Task list:
- a) Please transcribe the used-car prices passage from "As a result, would-be" up to and including "rebuild their fleets.".
- b) In the used-car prices passage, shorten the paragraph beginning "In addition, car rental corporations" to one sentence that keeps its main facts.

Passage:
#####

Consumers are flush with cash but supplies of new vehicles have run short, due in large measure to the global shortage of computer chips.
Also, the number of repossessed cars has shrunk, robbing dealers of another usually reliable source of good-quality cars and trucks.
As a result, would-be new-car shoppers have been driven into the used-car market, pushing up prices for desirable vehicles.
In addition, car rental corporations sold off their vehicles last year when the travel economy crashed; now those companies are competing for available cars to rebuild their fleets.
U.S. Treasury and Federal Reserve officials continue to insist that such price surges are temporary while the economy rights itself.
The pressures pushing used-car prices up “may persist over the summer,” U.S. Federal Reserve governor Lael Brainard said in comments quoted by the FT. However, Brainard said, “I expect them to fade and likely reverse somewhat in subsequent quarters.”
“Several leading indicators of what’s happening at [used car] auctions” indicate “the price appreciation streak is likely going to end,” Jonathan Smoke at consulting firm Cox Automotive told the FT.

#####

Text and item location entries:

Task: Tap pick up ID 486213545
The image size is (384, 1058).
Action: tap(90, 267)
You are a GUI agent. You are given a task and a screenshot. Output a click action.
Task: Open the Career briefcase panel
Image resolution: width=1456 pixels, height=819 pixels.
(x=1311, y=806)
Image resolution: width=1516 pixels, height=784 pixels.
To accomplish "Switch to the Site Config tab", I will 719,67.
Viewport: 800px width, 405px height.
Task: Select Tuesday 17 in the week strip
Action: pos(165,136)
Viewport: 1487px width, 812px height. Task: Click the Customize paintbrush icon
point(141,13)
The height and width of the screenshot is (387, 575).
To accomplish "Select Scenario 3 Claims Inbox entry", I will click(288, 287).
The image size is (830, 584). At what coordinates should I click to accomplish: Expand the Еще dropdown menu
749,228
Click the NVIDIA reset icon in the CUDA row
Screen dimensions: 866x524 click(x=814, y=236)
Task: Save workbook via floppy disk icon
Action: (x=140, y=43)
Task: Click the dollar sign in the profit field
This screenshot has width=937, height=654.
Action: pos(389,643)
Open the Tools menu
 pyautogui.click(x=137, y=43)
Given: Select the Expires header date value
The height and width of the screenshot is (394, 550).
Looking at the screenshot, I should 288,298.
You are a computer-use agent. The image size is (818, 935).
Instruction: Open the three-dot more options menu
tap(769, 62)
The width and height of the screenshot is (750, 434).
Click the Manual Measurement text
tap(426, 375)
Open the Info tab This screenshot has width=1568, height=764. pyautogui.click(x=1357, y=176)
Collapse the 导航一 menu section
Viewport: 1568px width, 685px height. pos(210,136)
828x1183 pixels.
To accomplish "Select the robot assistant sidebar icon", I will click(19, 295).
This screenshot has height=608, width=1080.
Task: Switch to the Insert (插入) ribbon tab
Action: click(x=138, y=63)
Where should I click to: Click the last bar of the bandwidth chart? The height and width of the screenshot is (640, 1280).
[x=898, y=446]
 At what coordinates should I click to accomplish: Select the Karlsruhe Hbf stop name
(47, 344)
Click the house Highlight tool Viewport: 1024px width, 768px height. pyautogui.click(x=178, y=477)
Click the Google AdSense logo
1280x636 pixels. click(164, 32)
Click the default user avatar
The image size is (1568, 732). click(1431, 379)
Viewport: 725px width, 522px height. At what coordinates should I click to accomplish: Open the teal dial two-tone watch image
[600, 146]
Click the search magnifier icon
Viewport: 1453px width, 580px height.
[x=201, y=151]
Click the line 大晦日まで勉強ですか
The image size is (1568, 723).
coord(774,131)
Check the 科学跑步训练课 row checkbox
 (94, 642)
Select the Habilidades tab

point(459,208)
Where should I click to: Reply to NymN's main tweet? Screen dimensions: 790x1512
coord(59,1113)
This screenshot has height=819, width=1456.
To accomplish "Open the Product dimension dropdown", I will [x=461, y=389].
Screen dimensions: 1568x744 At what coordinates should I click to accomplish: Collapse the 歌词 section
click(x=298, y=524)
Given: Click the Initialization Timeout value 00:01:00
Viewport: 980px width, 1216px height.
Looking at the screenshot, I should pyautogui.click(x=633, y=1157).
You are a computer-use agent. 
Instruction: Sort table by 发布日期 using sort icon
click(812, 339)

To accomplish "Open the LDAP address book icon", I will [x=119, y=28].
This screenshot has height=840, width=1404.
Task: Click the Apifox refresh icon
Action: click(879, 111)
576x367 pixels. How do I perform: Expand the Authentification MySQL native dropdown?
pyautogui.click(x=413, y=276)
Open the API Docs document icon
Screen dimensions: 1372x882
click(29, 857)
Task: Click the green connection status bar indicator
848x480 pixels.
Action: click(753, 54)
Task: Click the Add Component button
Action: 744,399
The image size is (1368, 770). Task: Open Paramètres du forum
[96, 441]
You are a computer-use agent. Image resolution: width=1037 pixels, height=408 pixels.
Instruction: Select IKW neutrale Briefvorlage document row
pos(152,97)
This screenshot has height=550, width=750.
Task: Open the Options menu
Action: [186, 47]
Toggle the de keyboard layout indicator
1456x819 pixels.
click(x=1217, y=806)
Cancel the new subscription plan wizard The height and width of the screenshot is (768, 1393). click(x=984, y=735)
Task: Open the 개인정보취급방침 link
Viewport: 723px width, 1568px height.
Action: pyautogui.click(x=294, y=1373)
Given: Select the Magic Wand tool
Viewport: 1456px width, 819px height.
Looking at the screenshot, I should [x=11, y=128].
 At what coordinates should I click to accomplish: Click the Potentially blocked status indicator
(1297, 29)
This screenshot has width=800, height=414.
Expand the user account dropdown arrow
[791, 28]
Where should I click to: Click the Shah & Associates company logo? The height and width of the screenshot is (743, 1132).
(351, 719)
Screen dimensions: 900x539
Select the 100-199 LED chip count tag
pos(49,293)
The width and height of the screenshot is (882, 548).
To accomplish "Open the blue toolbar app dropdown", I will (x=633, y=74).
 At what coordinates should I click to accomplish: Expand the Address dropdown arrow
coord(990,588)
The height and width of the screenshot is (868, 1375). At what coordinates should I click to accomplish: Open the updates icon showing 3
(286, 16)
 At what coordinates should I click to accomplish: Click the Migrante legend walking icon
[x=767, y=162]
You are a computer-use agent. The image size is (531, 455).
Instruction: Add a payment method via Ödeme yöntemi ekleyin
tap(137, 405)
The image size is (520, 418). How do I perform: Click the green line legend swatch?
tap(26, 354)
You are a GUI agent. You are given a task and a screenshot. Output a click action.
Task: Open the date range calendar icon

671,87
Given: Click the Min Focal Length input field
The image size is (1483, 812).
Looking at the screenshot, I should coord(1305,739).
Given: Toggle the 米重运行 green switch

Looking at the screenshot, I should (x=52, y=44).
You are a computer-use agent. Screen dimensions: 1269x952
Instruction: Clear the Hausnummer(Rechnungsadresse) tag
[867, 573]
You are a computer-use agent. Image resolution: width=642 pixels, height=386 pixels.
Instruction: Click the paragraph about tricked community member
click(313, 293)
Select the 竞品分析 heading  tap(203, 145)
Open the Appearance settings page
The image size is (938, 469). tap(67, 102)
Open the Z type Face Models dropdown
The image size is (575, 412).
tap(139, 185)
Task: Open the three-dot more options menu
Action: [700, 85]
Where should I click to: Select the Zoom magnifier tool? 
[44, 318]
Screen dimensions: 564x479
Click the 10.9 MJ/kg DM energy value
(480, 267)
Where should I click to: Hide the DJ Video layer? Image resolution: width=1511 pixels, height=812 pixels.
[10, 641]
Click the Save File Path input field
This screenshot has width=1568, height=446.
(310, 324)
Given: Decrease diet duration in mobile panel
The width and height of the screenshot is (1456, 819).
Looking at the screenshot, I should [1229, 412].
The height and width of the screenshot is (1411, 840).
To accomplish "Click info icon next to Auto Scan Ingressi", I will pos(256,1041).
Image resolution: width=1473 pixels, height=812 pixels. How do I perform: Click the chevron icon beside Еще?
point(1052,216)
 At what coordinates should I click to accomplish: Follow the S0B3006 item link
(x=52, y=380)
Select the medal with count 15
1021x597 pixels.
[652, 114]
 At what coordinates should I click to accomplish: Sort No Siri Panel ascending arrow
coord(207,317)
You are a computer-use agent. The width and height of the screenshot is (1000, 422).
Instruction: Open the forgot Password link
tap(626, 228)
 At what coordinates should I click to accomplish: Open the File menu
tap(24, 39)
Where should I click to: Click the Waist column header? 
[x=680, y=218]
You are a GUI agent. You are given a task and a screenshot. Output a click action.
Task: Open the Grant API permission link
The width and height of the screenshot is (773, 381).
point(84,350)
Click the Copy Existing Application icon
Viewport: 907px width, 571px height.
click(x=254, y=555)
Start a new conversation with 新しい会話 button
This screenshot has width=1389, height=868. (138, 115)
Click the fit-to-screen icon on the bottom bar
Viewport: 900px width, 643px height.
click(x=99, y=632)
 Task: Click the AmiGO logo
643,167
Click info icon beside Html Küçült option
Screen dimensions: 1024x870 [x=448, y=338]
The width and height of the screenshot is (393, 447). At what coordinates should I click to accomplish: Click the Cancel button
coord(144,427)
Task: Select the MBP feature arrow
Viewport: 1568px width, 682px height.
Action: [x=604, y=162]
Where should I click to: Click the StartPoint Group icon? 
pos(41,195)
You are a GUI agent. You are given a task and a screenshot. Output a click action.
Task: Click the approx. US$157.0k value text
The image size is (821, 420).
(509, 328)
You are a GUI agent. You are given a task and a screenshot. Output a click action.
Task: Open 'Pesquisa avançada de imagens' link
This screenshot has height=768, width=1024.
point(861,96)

#####

Worked solutions:
- a)
As a result, would-be new-car shoppers have been driven into the used-car market, pushing up prices for desirable vehicles.
In addition, car rental corporations sold off their vehicles last year when the travel economy crashed; now those companies are competing for available cars to rebuild their fleets.

- b) Rental car companies sold off vehicles last year when travel collapsed and are now competing for available cars to rebuild their fleets.